Où est encore passé ma gomme ?

 



– Où est encore passée ma gomme ?

Alban remuait vainement sa trousse. Il emprunta finalement la gomme du garçon assis à côté de lui, et en profita pour couler un regard vers Salomé, à une table de là. Durant les minutes suivantes, des idées de choses formidables à faire avec Salomé encombrèrent ses pensées.

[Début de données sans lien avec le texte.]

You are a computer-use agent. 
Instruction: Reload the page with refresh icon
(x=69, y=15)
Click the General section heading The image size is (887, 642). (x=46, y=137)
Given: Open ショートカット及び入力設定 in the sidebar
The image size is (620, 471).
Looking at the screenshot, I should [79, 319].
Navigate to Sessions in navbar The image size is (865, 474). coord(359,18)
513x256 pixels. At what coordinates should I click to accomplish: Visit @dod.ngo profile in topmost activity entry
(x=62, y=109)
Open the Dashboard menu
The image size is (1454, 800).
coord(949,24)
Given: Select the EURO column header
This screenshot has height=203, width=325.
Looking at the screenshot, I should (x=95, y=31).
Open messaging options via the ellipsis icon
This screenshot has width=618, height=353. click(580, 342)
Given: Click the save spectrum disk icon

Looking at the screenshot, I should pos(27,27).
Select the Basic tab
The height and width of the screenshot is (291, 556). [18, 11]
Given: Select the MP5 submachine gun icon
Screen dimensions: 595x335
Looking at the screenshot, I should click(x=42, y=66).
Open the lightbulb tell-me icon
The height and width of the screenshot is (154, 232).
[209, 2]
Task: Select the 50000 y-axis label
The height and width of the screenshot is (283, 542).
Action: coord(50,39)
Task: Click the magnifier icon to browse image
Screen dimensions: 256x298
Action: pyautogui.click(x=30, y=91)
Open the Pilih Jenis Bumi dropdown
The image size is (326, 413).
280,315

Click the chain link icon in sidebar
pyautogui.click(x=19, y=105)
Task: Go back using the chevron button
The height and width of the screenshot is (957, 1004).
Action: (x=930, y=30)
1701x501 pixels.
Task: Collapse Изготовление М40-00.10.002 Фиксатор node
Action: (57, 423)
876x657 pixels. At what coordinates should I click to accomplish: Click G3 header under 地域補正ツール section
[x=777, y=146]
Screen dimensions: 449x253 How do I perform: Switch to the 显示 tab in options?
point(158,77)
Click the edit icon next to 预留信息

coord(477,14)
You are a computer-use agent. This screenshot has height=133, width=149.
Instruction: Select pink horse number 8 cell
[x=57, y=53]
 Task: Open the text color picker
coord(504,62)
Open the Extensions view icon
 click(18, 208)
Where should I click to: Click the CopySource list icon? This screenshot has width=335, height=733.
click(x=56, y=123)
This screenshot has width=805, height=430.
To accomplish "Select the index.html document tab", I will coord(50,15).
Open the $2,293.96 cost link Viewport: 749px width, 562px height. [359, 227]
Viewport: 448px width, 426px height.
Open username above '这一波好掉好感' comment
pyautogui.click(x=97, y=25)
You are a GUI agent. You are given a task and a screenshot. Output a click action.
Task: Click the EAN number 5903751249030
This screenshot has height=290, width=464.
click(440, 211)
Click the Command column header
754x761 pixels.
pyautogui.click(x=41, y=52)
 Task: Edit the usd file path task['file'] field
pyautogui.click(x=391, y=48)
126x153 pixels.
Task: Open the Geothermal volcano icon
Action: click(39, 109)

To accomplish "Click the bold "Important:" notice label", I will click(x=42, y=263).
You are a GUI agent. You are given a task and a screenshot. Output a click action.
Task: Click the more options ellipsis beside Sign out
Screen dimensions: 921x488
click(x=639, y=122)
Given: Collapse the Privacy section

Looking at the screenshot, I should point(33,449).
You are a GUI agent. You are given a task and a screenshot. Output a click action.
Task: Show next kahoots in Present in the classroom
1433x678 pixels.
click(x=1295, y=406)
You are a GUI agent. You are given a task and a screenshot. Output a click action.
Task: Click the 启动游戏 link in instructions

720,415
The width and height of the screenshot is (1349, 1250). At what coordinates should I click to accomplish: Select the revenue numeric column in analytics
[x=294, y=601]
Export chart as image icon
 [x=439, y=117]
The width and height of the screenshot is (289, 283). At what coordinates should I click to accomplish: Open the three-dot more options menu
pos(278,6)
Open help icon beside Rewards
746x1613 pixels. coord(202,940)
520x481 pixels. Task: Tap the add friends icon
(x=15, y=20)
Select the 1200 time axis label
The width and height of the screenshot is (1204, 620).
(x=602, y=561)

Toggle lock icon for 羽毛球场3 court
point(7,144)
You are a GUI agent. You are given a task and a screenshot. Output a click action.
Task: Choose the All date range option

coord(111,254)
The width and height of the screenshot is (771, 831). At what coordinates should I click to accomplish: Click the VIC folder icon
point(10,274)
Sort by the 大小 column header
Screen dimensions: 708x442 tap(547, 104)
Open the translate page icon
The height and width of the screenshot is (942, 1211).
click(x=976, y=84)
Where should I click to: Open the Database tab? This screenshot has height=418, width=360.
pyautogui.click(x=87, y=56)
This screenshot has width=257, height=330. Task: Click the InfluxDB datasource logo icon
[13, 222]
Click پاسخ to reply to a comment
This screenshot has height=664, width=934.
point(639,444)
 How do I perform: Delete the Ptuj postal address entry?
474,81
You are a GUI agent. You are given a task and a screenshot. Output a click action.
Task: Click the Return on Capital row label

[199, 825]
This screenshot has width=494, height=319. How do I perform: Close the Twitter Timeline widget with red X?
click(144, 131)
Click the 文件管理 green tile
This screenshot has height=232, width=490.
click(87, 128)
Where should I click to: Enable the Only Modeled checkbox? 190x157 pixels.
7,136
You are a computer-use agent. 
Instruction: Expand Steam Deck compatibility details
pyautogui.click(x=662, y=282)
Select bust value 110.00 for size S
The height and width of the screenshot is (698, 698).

C’était presque tout le temps comme ça. Alban était un collégien en pleine puberté et il regardait tout le temps les filles de l’école qui étaient en pleine puberté, et qui étaient si belles qu’elles agaçaient tout le temps Alban à lui mettre des idées plein la tête. Cette nuit-là, Alban en retrouva quelques-unes dans ses rêves. Ça lui arrivait de plus en plus souvent, depuis qu’il s’était masturbé pour la première fois, il y a quelques mois. Une femme apparu alors devant lui. Il y avait souvent de nouvelles femmes, dans les rêves d’Alban, mais c’étaient toujours des personnes qu’Alban avait croisé, ou qu’il avait vu à la télé, ou dans un film, ou sur internet. Mais celle-là, Alban ne la connaissait pas du tout, il en était certain. Et puis, c’était bizarre, elle était habillée ! Elle écarta les autres filles qui roucoulaient aux pieds d’Alban, leurs mains tendues vers lui, et elle se plaça face au garçon pour le fixer longuement, dans un silence complet. Elle sourit finalement, et lui tendit un énorme livre, à la couverture de vieux cuir et aux pages en parchemin. Un titre barrait en grand toute la largeur de la couverture : le livre des 1013 invocations. La femme tourna le dos et s’en alla du rêve, comme elle y était entrée.


Au matin, Alban se réveilla et découvrit qu’il serrait dans ses bras un gros objet rectangulaire, le livre de son rêve ! C’était tout à fait étrange car, non seulement Alban ne savait pas d’où pouvait bien provenir ce livre, mais l’ouvrage ne contenait rien, juste des pages entièrement vierges. À part le titre, il n’y avait qu’une phrase écrite au dos, sur trois lignes tracées en lettres d’or :

Par un objet à l’homme appartenant,

À la pensée d’Ève transmuter,

Et d’un mot se faire obéir : désir…

Alban avait beau relire, il ne comprenait rien. Cela ressemblait pourtant à des consignes, à une sorte de mode d’emploi et il décida de prendre les lignes les unes après les autres. Il sortit la gomme qu’il avait oublié de rendre à son camarade. Ça, c’était un objet qui appartenait à un homme. Enfin, si l’on admet qu’un collégien qui n’a pas de poil au menton est un homme. Alban se plaça au-dessus du livre et, tenant la gomme bien devant lui, il reprit la seconde ligne d’instruction. Il en déduisit qu’Ève devait représenter la femme en général et il forma alors dans son esprit l’image d’une femme, par exemple la jolie porno-star qu’il avait découverte hier soir, tard sur internet. Ça, ça c’était une femme !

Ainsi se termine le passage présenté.